Work instructions:
Convert the items below into a JSON list of strings, with one string for each line and no entries for blank lines.

Data entries
%%

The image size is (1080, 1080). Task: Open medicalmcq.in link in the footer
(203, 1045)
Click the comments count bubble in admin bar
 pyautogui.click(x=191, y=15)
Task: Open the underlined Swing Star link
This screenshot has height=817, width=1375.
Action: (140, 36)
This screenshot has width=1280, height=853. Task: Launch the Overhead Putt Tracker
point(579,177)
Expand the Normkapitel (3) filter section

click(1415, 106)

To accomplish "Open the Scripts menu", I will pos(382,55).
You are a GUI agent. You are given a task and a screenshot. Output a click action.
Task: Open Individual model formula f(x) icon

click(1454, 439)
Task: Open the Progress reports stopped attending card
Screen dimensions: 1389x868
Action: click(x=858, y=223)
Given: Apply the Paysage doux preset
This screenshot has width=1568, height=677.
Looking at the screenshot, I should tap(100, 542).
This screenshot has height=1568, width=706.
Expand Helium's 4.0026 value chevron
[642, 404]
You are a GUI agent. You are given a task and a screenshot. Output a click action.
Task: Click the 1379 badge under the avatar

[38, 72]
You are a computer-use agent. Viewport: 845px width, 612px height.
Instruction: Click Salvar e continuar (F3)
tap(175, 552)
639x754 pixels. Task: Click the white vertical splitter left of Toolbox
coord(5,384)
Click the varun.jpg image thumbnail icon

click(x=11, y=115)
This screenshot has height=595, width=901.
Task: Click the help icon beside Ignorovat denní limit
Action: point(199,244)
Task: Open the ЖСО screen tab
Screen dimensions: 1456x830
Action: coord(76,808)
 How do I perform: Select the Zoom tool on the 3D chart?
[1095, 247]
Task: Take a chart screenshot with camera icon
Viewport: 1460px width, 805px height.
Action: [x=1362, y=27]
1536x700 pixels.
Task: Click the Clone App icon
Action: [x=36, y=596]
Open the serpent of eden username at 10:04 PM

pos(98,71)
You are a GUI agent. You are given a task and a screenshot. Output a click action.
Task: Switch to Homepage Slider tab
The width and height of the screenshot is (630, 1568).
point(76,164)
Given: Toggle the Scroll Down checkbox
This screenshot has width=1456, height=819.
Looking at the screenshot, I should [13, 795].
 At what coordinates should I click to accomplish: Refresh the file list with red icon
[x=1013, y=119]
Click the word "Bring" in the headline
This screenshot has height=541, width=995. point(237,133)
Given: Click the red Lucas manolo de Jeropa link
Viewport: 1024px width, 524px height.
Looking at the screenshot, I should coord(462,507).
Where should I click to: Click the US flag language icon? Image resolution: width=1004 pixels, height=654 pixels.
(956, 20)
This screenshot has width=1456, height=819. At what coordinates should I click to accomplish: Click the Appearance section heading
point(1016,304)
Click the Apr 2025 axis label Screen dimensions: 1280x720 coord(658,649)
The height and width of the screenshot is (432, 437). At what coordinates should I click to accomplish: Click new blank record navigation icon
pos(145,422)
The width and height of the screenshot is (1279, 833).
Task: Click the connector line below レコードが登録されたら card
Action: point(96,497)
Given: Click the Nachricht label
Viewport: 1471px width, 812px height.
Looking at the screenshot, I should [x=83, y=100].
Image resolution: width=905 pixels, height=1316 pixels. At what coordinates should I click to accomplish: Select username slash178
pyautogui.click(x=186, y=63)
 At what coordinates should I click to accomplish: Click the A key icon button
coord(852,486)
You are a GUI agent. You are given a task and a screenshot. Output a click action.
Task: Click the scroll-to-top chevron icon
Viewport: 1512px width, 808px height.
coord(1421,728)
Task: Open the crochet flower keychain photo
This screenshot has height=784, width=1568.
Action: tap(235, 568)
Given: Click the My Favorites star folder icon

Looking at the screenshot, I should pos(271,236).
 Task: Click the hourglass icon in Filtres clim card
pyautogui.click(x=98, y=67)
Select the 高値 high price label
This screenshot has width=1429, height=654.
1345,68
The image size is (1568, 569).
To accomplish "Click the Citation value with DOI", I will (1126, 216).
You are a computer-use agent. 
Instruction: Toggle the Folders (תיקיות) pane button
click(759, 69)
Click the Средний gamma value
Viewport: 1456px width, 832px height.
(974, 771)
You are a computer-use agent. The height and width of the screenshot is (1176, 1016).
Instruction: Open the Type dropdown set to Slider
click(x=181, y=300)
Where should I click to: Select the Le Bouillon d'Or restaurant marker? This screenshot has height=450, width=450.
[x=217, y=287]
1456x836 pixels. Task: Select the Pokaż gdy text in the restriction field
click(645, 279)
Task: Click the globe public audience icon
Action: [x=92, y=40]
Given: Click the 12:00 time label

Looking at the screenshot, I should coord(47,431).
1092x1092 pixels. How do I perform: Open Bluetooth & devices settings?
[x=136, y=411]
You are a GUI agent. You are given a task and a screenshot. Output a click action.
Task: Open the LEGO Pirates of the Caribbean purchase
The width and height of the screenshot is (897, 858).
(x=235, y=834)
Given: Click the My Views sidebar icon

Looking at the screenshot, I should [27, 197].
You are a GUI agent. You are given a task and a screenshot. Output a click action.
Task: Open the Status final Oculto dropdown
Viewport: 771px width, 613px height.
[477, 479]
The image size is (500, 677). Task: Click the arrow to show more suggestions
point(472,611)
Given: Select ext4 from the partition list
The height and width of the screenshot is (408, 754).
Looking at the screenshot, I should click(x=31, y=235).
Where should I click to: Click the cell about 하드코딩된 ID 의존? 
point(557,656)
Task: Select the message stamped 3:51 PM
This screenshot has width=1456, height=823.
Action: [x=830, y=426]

%%

Response to this task:
[
  "The image size is (1080, 1080). Task: Open medicalmcq.in link in the footer",
  "(203, 1045)",
  "Click the comments count bubble in admin bar",
  " pyautogui.click(x=191, y=15)",
  "Task: Open the underlined Swing Star link",
  "This screenshot has height=817, width=1375.",
  "Action: (140, 36)",
  "This screenshot has width=1280, height=853. Task: Launch the Overhead Putt Tracker",
  "point(579,177)",
  "Expand the Normkapitel (3) filter section",
  "click(1415, 106)",
  "To accomplish \"Open the Scripts menu\", I will pos(382,55).",
  "You are a GUI agent. You are given a task and a screenshot. Output a click action.",
  "Task: Open Individual model formula f(x) icon",
  "click(1454, 439)",
  "Task: Open the Progress reports stopped attending card",
  "Screen dimensions: 1389x868",
  "Action: click(x=858, y=223)",
  "Given: Apply the Paysage doux preset",
  "This screenshot has width=1568, height=677.",
  "Looking at the screenshot, I should tap(100, 542).",
  "This screenshot has height=1568, width=706.",
  "Expand Helium's 4.0026 value chevron",
  "[642, 404]",
  "You are a GUI agent. You are given a task and a screenshot. Output a click action.",
  "Task: Click the 1379 badge under the avatar",
  "[38, 72]",
  "You are a computer-use agent. Viewport: 845px width, 612px height.",
  "Instruction: Click Salvar e continuar (F3)",
  "tap(175, 552)",
  "639x754 pixels. Task: Click the white vertical splitter left of Toolbox",
  "coord(5,384)",
  "Click the varun.jpg image thumbnail icon",
  "click(x=11, y=115)",
  "This screenshot has height=595, width=901.",
  "Task: Click the help icon beside Ignorovat denní limit",
  "Action: point(199,244)",
  "Task: Open the ЖСО screen tab",
  "Screen dimensions: 1456x830",
  "Action: coord(76,808)",
  " How do I perform: Select the Zoom tool on the 3D chart?",
  "[1095, 247]",
  "Task: Take a chart screenshot with camera icon",
  "Viewport: 1460px width, 805px height.",
  "Action: [x=1362, y=27]",
  "1536x700 pixels.",
  "Task: Click the Clone App icon",
  "Action: [x=36, y=596]",
  "Open the serpent of eden username at 10:04 PM",
  "pos(98,71)",
  "You are a GUI agent. You are given a task and a screenshot. Output a click action.",
  "Task: Switch to Homepage Slider tab",
  "The width and height of the screenshot is (630, 1568).",
  "point(76,164)",
  "Given: Toggle the Scroll Down checkbox",
  "This screenshot has width=1456, height=819.",
  "Looking at the screenshot, I should [13, 795].",
  " At what coordinates should I click to accomplish: Refresh the file list with red icon",
  "[x=1013, y=119]",
  "Click the word \"Bring\" in the headline",
  "This screenshot has height=541, width=995. point(237,133)",
  "Given: Click the red Lucas manolo de Jeropa link",
  "Viewport: 1024px width, 524px height.",
  "Looking at the screenshot, I should coord(462,507).",
  "Where should I click to: Click the US flag language icon? Image resolution: width=1004 pixels, height=654 pixels.",
  "(956, 20)",
  "This screenshot has width=1456, height=819. At what coordinates should I click to accomplish: Click the Appearance section heading",
  "point(1016,304)",
  "Click the Apr 2025 axis label Screen dimensions: 1280x720 coord(658,649)",
  "The height and width of the screenshot is (432, 437). At what coordinates should I click to accomplish: Click new blank record navigation icon",
  "pos(145,422)",
  "The width and height of the screenshot is (1279, 833).",
  "Task: Click the connector line below レコードが登録されたら card",
  "Action: point(96,497)",
  "Given: Click the Nachricht label",
  "Viewport: 1471px width, 812px height.",
  "Looking at the screenshot, I should [x=83, y=100].",
  "Image resolution: width=905 pixels, height=1316 pixels. At what coordinates should I click to accomplish: Select username slash178",
  "pyautogui.click(x=186, y=63)",
  " At what coordinates should I click to accomplish: Click the A key icon button",
  "coord(852,486)",
  "You are a GUI agent. You are given a task and a screenshot. Output a click action.",
  "Task: Click the scroll-to-top chevron icon",
  "Viewport: 1512px width, 808px height.",
  "coord(1421,728)",
  "Task: Open the crochet flower keychain photo",
  "This screenshot has height=784, width=1568.",
  "Action: tap(235, 568)",
  "Given: Click the My Favorites star folder icon",
  "Looking at the screenshot, I should pos(271,236).",
  " Task: Click the hourglass icon in Filtres clim card",
  "pyautogui.click(x=98, y=67)",
  "Select the 高値 high price label",
  "This screenshot has width=1429, height=654.",
  "1345,68",
  "The image size is (1568, 569).",
  "To accomplish \"Click the Citation value with DOI\", I will (1126, 216).",
  "You are a computer-use agent. ",
  "Instruction: Toggle the Folders (תיקיות) pane button",
  "click(759, 69)",
  "Click the Средний gamma value",
  "Viewport: 1456px width, 832px height.",
  "(974, 771)",
  "You are a computer-use agent. The height and width of the screenshot is (1176, 1016).",
  "Instruction: Open the Type dropdown set to Slider",
  "click(x=181, y=300)",
  "Where should I click to: Select the Le Bouillon d'Or restaurant marker? This screenshot has height=450, width=450.",
  "[x=217, y=287]",
  "1456x836 pixels. Task: Select the Pokaż gdy text in the restriction field",
  "click(645, 279)",
  "Task: Click the globe public audience icon",
  "Action: [x=92, y=40]",
  "Given: Click the 12:00 time label",
  "Looking at the screenshot, I should coord(47,431).",
  "1092x1092 pixels. How do I perform: Open Bluetooth & devices settings?",
  "[x=136, y=411]",
  "You are a GUI agent. You are given a task and a screenshot. Output a click action.",
  "Task: Open the LEGO Pirates of the Caribbean purchase",
  "The width and height of the screenshot is (897, 858).",
  "(x=235, y=834)",
  "Given: Click the My Views sidebar icon",
  "Looking at the screenshot, I should [27, 197].",
  "You are a GUI agent. You are given a task and a screenshot. Output a click action.",
  "Task: Open the Status final Oculto dropdown",
  "Viewport: 771px width, 613px height.",
  "[477, 479]",
  "The image size is (500, 677). Task: Click the arrow to show more suggestions",
  "point(472,611)",
  "Given: Select ext4 from the partition list",
  "The height and width of the screenshot is (408, 754).",
  "Looking at the screenshot, I should click(x=31, y=235).",
  "Where should I click to: Click the cell about 하드코딩된 ID 의존? ",
  "point(557,656)",
  "Task: Select the message stamped 3:51 PM",
  "This screenshot has width=1456, height=823.",
  "Action: [x=830, y=426]"
]